SyntheticData is organized as a Rust workspace with 15 crates following a layered architecture.
datasynth-cli → Binary entry point (commands: generate, validate, init, info, fingerprint)
datasynth-server → REST/gRPC/WebSocket server with auth, rate limiting, timeouts
datasynth-ui → Tauri/SvelteKit desktop UI
│
▼
datasynth-runtime → Orchestration layer (GenerationOrchestrator coordinates workflow)
│
├─────────────────────────────────────┐
▼ ▼
datasynth-generators datasynth-banking datasynth-ocpm datasynth-fingerprint datasynth-standards
│ │ │ │
└────────────────────────┴──────────────────┴────────────────────┘
│
┌────────────────┴────────────────┐
▼ ▼
datasynth-graph datasynth-eval
│ │
└────────────────┬────────────────┘
▼
datasynth-config
│
▼
datasynth-core → Foundation layer
│
▼
datasynth-output
datasynth-test-utils → Testing utilities
| Crate | Depends On |
| datasynth-core | (none) |
| datasynth-config | datasynth-core |
| datasynth-output | datasynth-core |
| datasynth-generators | datasynth-core, datasynth-config |
| datasynth-graph | datasynth-core, datasynth-generators |
| datasynth-eval | datasynth-core |
| datasynth-banking | datasynth-core, datasynth-config |
| datasynth-ocpm | datasynth-core |
| datasynth-fingerprint | datasynth-core, datasynth-config |
| datasynth-standards | datasynth-core, datasynth-config |
| datasynth-runtime | datasynth-core, datasynth-config, datasynth-generators, datasynth-output, datasynth-graph, datasynth-banking, datasynth-ocpm, datasynth-fingerprint, datasynth-eval |
| datasynth-cli | datasynth-runtime, datasynth-fingerprint |
| datasynth-server | datasynth-runtime |
| datasynth-ui | datasynth-runtime (via Tauri) |
| datasynth-test-utils | datasynth-core |
SyntheticData/
├── Cargo.toml # Workspace manifest
├── crates/
│ ├── datasynth-core/
│ │ ├── Cargo.toml
│ │ ├── README.md
│ │ └── src/
│ │ ├── lib.rs
│ │ ├── models/ # Domain models (JournalEntry, Master data, etc.)
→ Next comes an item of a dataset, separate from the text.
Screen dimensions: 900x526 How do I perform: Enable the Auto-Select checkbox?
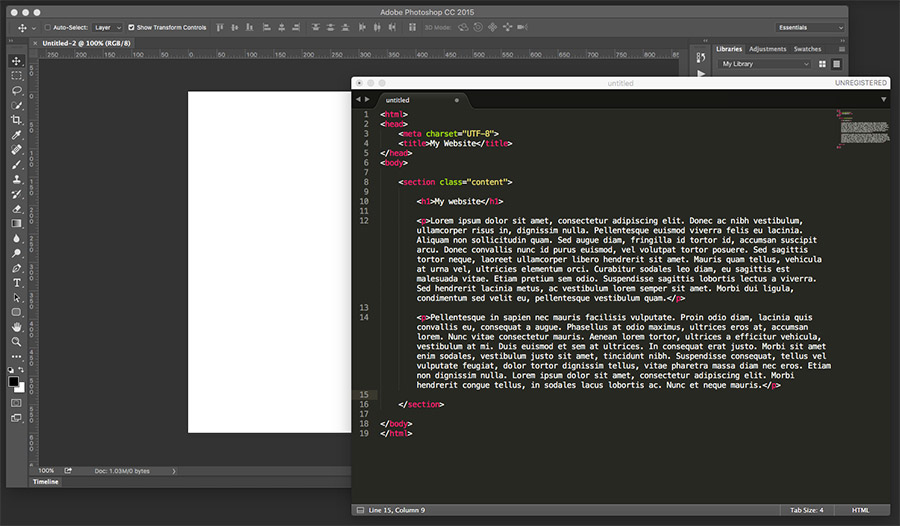[48, 28]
│ │ ├── distributions/ # Statistical samplers
│ │ ├── traits/ # Generator, Sink, PostProcessor traits
│ │ ├── templates/ # Template loading system
│ │ ├── accounts.rs # GL account constants
│ │ ├── uuid_factory.rs # Deterministic UUID generation
│ │ ├── memory_guard.rs # Memory limit enforcement
│ │ ├── disk_guard.rs # Disk space monitoring
│ │ ├── cpu_monitor.rs # CPU load tracking
│ │ ├── resource_guard.rs # Unified resource orchestration
│ │ ├── degradation.rs # Graceful degradation controller
│ │ ├── llm/ # LLM provider abstraction (Mock, HTTP, OpenAI, Anthropic)
│ │ ├── diffusion/ # Diffusion model backend (statistical, hybrid, training)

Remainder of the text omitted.